- What you will do -
Here are some entries. Print them exactly as they are.

- Exercise data -
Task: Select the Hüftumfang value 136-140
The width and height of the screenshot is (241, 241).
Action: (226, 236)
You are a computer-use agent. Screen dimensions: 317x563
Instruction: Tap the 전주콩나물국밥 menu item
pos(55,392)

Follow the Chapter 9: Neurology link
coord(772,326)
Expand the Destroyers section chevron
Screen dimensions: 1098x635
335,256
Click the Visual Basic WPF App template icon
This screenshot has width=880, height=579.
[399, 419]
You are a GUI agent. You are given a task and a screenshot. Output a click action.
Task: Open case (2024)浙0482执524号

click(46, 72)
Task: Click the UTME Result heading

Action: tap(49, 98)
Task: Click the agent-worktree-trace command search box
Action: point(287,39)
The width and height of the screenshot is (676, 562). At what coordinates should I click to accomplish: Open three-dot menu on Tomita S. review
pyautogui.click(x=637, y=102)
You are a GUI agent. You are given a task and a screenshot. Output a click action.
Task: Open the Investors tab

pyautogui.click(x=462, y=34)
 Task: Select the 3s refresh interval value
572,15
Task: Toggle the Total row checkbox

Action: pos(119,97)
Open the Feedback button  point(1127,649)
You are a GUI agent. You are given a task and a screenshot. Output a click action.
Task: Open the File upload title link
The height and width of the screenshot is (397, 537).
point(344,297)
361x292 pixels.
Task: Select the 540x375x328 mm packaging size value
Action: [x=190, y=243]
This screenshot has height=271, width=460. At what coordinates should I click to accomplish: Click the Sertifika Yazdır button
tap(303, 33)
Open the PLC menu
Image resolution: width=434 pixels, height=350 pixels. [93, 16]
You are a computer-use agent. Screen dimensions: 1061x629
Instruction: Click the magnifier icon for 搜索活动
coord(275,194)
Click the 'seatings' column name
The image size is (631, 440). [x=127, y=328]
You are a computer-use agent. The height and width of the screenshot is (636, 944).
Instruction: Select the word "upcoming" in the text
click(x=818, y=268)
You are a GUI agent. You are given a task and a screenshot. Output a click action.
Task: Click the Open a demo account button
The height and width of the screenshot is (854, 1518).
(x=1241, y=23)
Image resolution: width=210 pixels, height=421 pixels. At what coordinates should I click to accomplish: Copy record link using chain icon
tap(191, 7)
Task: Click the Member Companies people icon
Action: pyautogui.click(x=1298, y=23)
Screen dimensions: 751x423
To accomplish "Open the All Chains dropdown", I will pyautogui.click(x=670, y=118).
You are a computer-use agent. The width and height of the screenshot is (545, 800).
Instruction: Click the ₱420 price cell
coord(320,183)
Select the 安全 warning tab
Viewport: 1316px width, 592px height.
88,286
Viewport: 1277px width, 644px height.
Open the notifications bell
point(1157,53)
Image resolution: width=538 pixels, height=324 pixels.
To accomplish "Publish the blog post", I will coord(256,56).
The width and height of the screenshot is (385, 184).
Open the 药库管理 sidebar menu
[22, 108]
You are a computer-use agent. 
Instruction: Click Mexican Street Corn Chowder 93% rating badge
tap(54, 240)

- Completed task -
Task: Select the Hüftumfang value 136-140
The width and height of the screenshot is (241, 241).
Action: (226, 236)
You are a computer-use agent. Screen dimensions: 317x563
Instruction: Tap the 전주콩나물국밥 menu item
pos(55,392)

Follow the Chapter 9: Neurology link
coord(772,326)
Expand the Destroyers section chevron
Screen dimensions: 1098x635
335,256
Click the Visual Basic WPF App template icon
This screenshot has width=880, height=579.
[399, 419]
You are a GUI agent. You are given a task and a screenshot. Output a click action.
Task: Open case (2024)浙0482执524号

click(46, 72)
Task: Click the UTME Result heading

Action: tap(49, 98)
Task: Click the agent-worktree-trace command search box
Action: point(287,39)
The width and height of the screenshot is (676, 562). At what coordinates should I click to accomplish: Open three-dot menu on Tomita S. review
pyautogui.click(x=637, y=102)
You are a GUI agent. You are given a task and a screenshot. Output a click action.
Task: Open the Investors tab

pyautogui.click(x=462, y=34)
 Task: Select the 3s refresh interval value
572,15
Task: Toggle the Total row checkbox

Action: pos(119,97)
Open the Feedback button  point(1127,649)
You are a GUI agent. You are given a task and a screenshot. Output a click action.
Task: Open the File upload title link
The height and width of the screenshot is (397, 537).
point(344,297)
361x292 pixels.
Task: Select the 540x375x328 mm packaging size value
Action: [x=190, y=243]
This screenshot has height=271, width=460. At what coordinates should I click to accomplish: Click the Sertifika Yazdır button
tap(303, 33)
Open the PLC menu
Image resolution: width=434 pixels, height=350 pixels. [93, 16]
You are a computer-use agent. Screen dimensions: 1061x629
Instruction: Click the magnifier icon for 搜索活动
coord(275,194)
Click the 'seatings' column name
The image size is (631, 440). [x=127, y=328]
You are a computer-use agent. The height and width of the screenshot is (636, 944).
Instruction: Select the word "upcoming" in the text
click(x=818, y=268)
You are a GUI agent. You are given a task and a screenshot. Output a click action.
Task: Click the Open a demo account button
The height and width of the screenshot is (854, 1518).
(x=1241, y=23)
Image resolution: width=210 pixels, height=421 pixels. At what coordinates should I click to accomplish: Copy record link using chain icon
tap(191, 7)
Task: Click the Member Companies people icon
Action: pyautogui.click(x=1298, y=23)
Screen dimensions: 751x423
To accomplish "Open the All Chains dropdown", I will pyautogui.click(x=670, y=118).
You are a computer-use agent. The width and height of the screenshot is (545, 800).
Instruction: Click the ₱420 price cell
coord(320,183)
Select the 安全 warning tab
Viewport: 1316px width, 592px height.
88,286
Viewport: 1277px width, 644px height.
Open the notifications bell
point(1157,53)
Image resolution: width=538 pixels, height=324 pixels.
To accomplish "Publish the blog post", I will coord(256,56).
The width and height of the screenshot is (385, 184).
Open the 药库管理 sidebar menu
[22, 108]
You are a computer-use agent. 
Instruction: Click Mexican Street Corn Chowder 93% rating badge
tap(54, 240)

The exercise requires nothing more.